━━ Material for this task ━━

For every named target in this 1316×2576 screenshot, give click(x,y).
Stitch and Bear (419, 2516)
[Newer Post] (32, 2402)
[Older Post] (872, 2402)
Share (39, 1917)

━━━
━━ Material for this task ━━

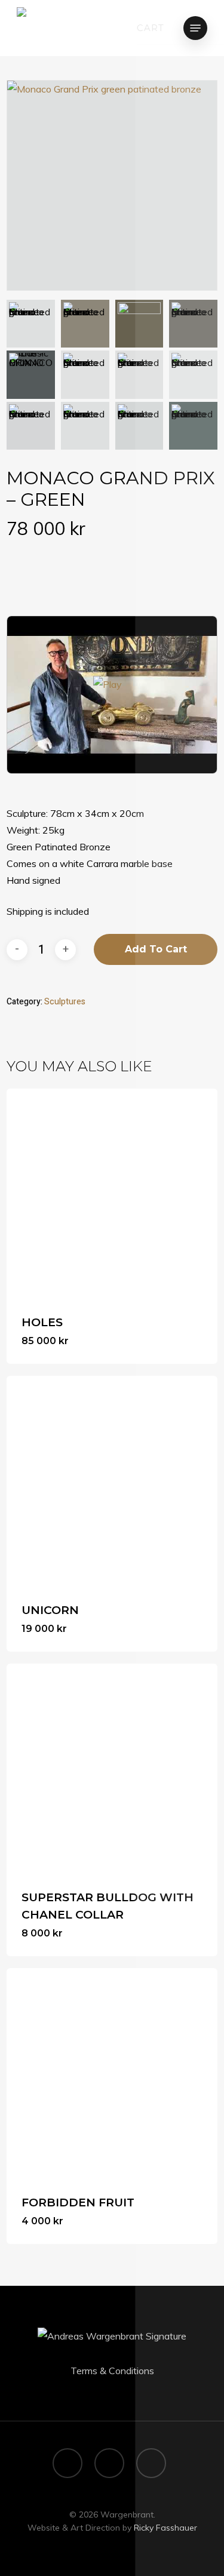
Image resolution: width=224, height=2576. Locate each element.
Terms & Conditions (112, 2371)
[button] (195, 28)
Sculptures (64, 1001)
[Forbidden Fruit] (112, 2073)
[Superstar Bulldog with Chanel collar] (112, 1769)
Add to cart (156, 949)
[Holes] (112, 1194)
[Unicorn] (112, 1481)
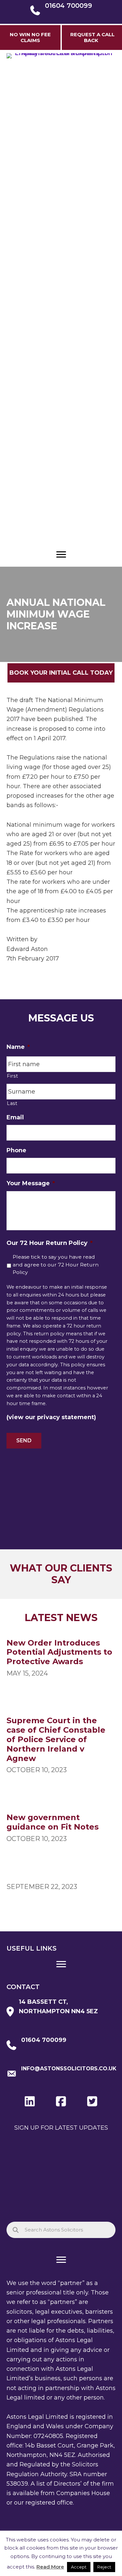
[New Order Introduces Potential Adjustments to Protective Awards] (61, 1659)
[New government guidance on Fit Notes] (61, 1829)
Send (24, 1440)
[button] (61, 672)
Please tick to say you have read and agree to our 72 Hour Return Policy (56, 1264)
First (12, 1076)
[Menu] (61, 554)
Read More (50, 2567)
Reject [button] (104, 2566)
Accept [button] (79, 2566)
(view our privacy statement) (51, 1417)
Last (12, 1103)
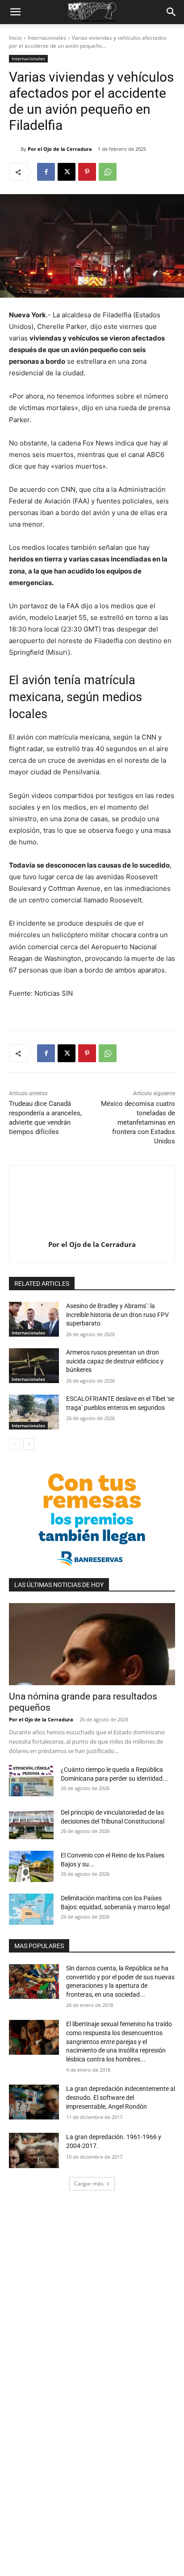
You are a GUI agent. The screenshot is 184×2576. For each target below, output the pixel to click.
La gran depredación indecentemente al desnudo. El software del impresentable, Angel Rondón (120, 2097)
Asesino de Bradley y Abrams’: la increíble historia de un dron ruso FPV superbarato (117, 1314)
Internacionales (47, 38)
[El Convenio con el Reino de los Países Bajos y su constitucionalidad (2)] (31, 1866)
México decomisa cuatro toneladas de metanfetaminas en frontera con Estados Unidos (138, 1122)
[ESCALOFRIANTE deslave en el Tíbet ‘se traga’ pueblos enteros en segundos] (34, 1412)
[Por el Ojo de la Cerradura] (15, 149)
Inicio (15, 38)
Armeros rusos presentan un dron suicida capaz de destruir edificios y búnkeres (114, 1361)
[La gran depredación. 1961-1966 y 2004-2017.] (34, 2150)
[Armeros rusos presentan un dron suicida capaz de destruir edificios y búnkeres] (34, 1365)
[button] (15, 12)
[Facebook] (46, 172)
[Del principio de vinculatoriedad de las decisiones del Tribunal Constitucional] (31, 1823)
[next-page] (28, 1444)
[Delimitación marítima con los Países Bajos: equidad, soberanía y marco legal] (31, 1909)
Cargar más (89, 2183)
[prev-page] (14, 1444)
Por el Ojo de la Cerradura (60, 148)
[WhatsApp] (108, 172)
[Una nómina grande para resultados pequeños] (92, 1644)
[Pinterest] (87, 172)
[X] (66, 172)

━━━

What to do: Transcribe, word for word, the stretch of lines in the data above from the one with "Please tick to" through the one with "[La gran depredación."; omit all pictures.

Output:
Please tick to say you have read and agree to our 72 Hour Return Policy (56, 1264)
First (12, 1076)
[Menu] (61, 554)
Read More (50, 2567)
Reject [button] (104, 2566)
Accept [button] (79, 2566)
(view our privacy statement) (51, 1417)
Last (12, 1103)
You are a GUI agent. The screenshot is 184×2576. For each target below, output the pixel to click.
La gran depredación indecentemente al desnudo. El software del impresentable, Angel Rondón (120, 2097)
Asesino de Bradley y Abrams’: la increíble historia de un dron ruso FPV superbarato (117, 1314)
Internacionales (47, 38)
[El Convenio con el Reino de los Países Bajos y su constitucionalidad (2)] (31, 1866)
México decomisa cuatro toneladas de metanfetaminas en frontera con Estados Unidos (138, 1122)
[ESCALOFRIANTE deslave en el Tíbet ‘se traga’ pueblos enteros en segundos] (34, 1412)
[Por el Ojo de la Cerradura] (15, 149)
Inicio (15, 38)
Armeros rusos presentan un dron suicida capaz de destruir edificios y búnkeres (114, 1361)
[La gran depredación. 1961-1966 y 2004-2017.] (34, 2150)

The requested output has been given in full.